Still, it’s clear that swaps have been a strong driver of volumes in the new Ultra10 contract so far.

Tenor View in Researcher

Next for today, I wondered if the Swaps market could give us any clues as to potential growth of the new Ultra10 UST future?

For instance, the classic “10-Year T-Note” future (TY), currently has a cheapest to deliver UST maturing on 30th November 2022 – therefore really represents a 6.7 year risk. Why don’t we take a look at the volumes in the swap market for the 6y and 7y buckets, and take a stab at how much risk could move into the new Ultra10 as a result of the preferences displayed in the swaps markets?

Fortunately, that also means I get to show off one of my favourite new features in SDRView Researcher. From our CustomView, for any time period, any product, any currency combination etc you can now see the results grouped by Tenor. This is particularly cool when using our DV01 measure, and even better when you use the package-adjusted DV01s.

For today, let’s look at the tenors of Spreadovers that tend to trade:

Spreadovers Tenor Distribution
Tenor View in SDRView Researcher

And the API Call is here (please append your own valid token).


  • Year to date, $92.4m in DV01 has traded in 10 year Spreadovers.
  • $68.5m in DV01 has traded in 5 year Spreadovers.
  • And hardly anything has traded in the 6y and 7y buckets – just $13.9m in DV01 combined.

I think it’s fair to say that these volumes and maturity distribution are driven by a combination of market preference plus liquidity in the underlying cash UST.

Is it therefore a huge leap to assume that a similar maturity distribution will (eventually) be in place on the CME Rates complex? Given that we have already seen Swaps being a big driver of initial volumes in the contract, it looks like this could have a long way to go.
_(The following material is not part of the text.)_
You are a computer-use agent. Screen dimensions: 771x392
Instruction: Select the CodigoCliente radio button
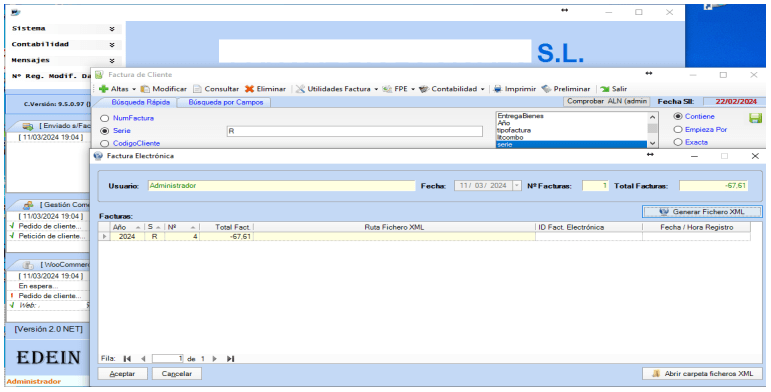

To put some numbers on it, we currently have an Open Interest of about $250m in DV01 terms across the old T-Note and the new Ultra10. A similar maturity split in Futures to Swaps would suggest that Open Interest in the new Ultra10 could grow 33 times to $218m DV01 (or 1.78m contract equivalents)!

The logical conclusion might be that Open Interest begins to drop off in the “old” 10y T-Note future and ends up in the new Ultra10s. We haven’t yet had a roll period when the Ultra10 has been live. But we’d expect to see this trend beginning over the coming weeks as we enter March and the roll period.

Fortunately, Clarus can also show you the Tenor split of Roll trades. As a reminder, this is what it looked like in USD for December:

Tenor Roll Split

I’ll put my neck out here and say that we expect more roll activity in the March period, as positions in the old 10y T-Note are rolled into the new Ultra10.

Talking of Rolls

When I examined the trade list of invoice spreads related to the new Ultra10, I saw that nearly half were transacted as part of Compression or List trading exercises. Given that these are normally risk-neutral exercises, it therefore looks like some Roll activity is already apparent.

Therefore, let’s take a look at which positions have already been “rolled” out of in favour of the new Ultra10:

Ultra10 versus which dates
Ultra10 Invoice Spreads traded as risk-neutral packages versus which dates?

What we see is pretty much as expected;

  • A narrow range of dates that Ultra10s were compressed against.
  • It looks like at least $625k was traded against the 15th November 2025.
  • 30th November 2022 is the current CTD for the “old” 10y T-note future, and this accounts for $275k of the List trading/Compression activity.

It will be interesting to see how these volumes continue to evolve, particularly over the roll period. Fortunately, the data will reveal all.